2 samples permutation test on source data with spatio-temporal clustering#

Tests if the source space data are significantly different between 2 groups of subjects (simulated here using one subject’s data). The multiple comparisons problem is addressed with a cluster-level permutation test across space and time.

# Authors: Alexandre Gramfort <alexandre.gramfort@inria.fr>
#          Eric Larson <larson.eric.d@gmail.com>
# License: BSD-3-Clause
# Copyright the MNE-Python contributors.
import numpy as np
from scipy import stats as stats

import mne
from mne import spatial_src_adjacency
from mne.datasets import sample
from mne.stats import spatio_temporal_cluster_test, summarize_clusters_stc

print(__doc__)

Set parameters#

data_path = sample.data_path()
meg_path = data_path / "MEG" / "sample"
stc_fname = meg_path / "sample_audvis-meg-lh.stc"
subjects_dir = data_path / "subjects"
src_fname = subjects_dir / "fsaverage" / "bem" / "fsaverage-ico-5-src.fif"
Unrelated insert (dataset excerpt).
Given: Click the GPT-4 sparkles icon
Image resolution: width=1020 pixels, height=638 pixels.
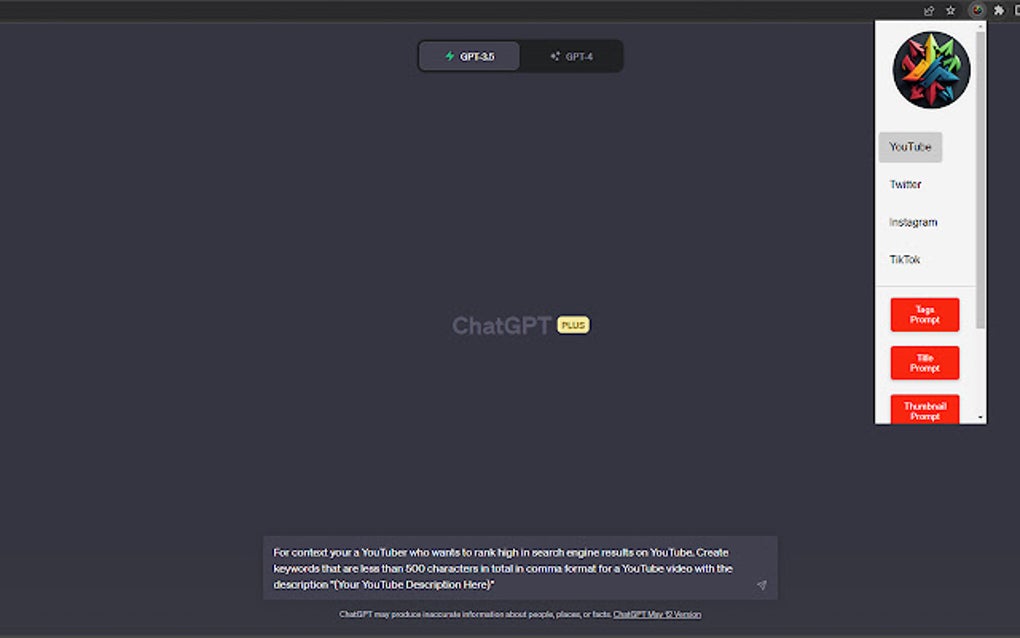Looking at the screenshot, I should tap(553, 56).
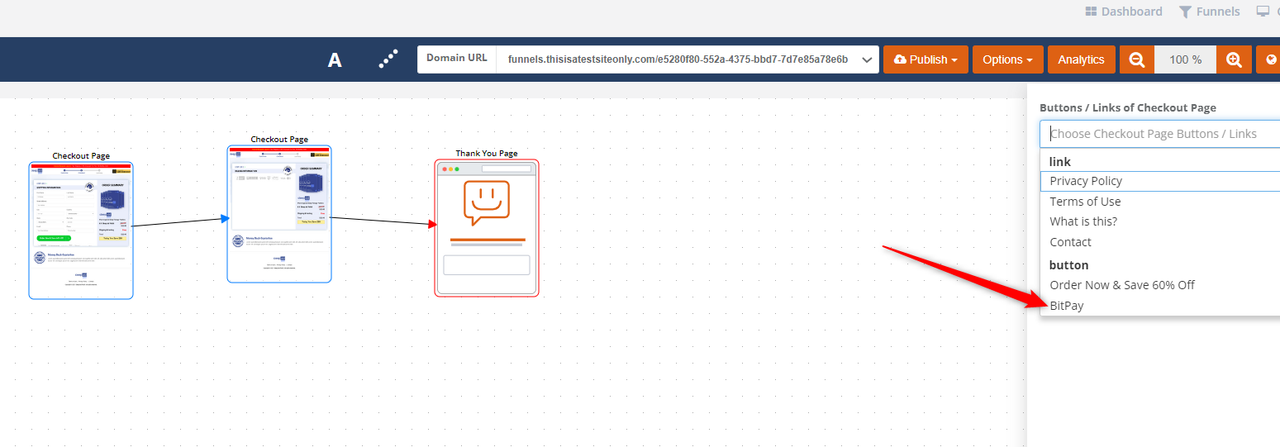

# Load stc to in common cortical space (fsaverage)
stc = mne.read_source_estimate(stc_fname)
stc.resample(50, npad="auto")

# Read the source space we are morphing to
src = mne.read_source_spaces(src_fname)
fsave_vertices = [s["vertno"] for s in src]
morph = mne.compute_source_morph(
    stc,
    "sample",
    "fsaverage",
    spacing=fsave_vertices,
    smooth=20,
    subjects_dir=subjects_dir,
)
stc = morph.apply(stc)
n_vertices_fsave, n_times = stc.data.shape
tstep = stc.tstep * 1000  # convert to milliseconds

n_subjects1, n_subjects2 = 6, 7
print("Simulating data for %d and %d subjects." % (n_subjects1, n_subjects2))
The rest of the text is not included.